— start RECORDS SHOWN —

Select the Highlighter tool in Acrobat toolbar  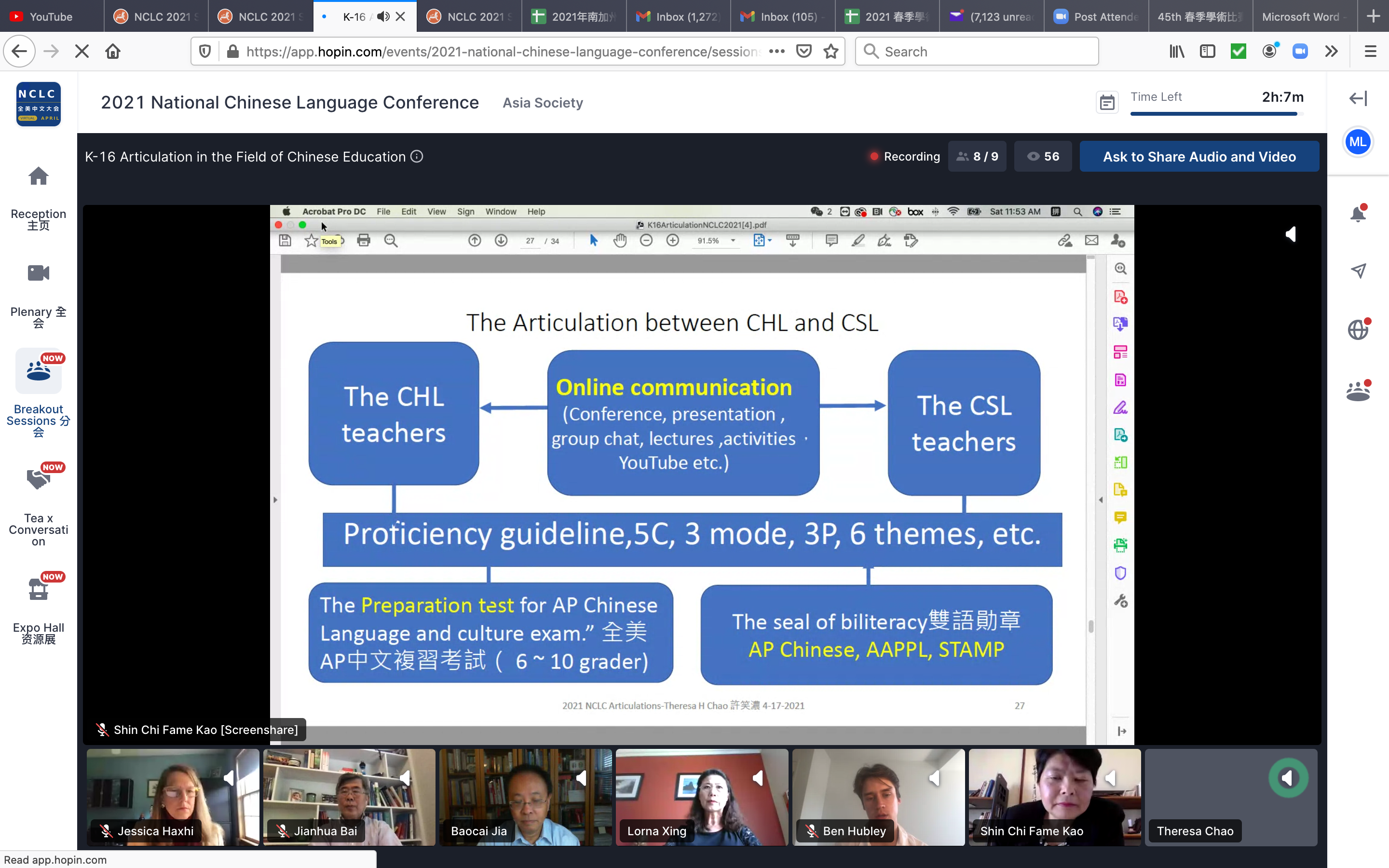coord(858,241)
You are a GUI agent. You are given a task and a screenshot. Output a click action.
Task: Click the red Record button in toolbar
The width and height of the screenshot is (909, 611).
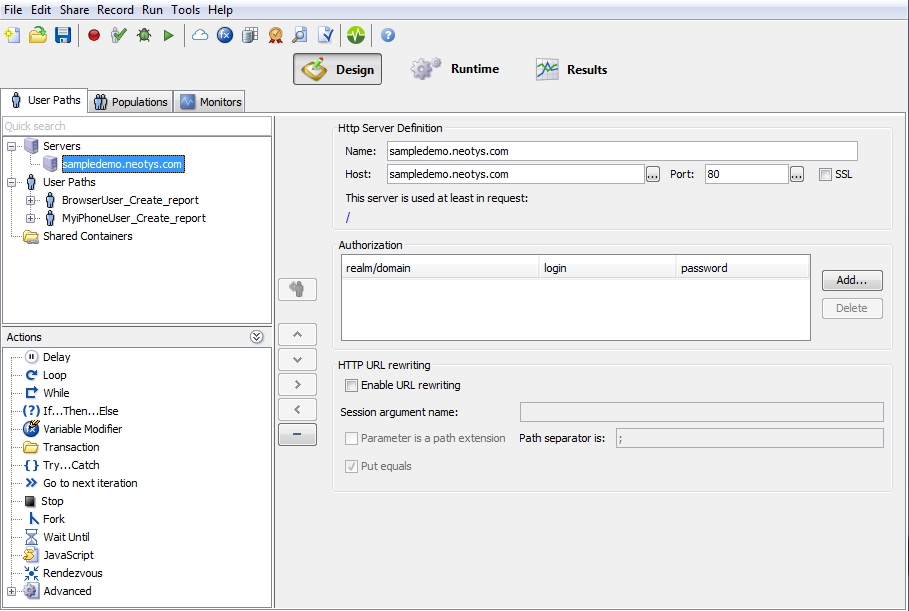(94, 35)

— end RECORDS SHOWN —

§ **THE PROBLEM**: Count the lines in the items above that contain the word "screenshot" with its case matching exactly, and reply with only that number.

§ **WRITTEN ANSWER**: 2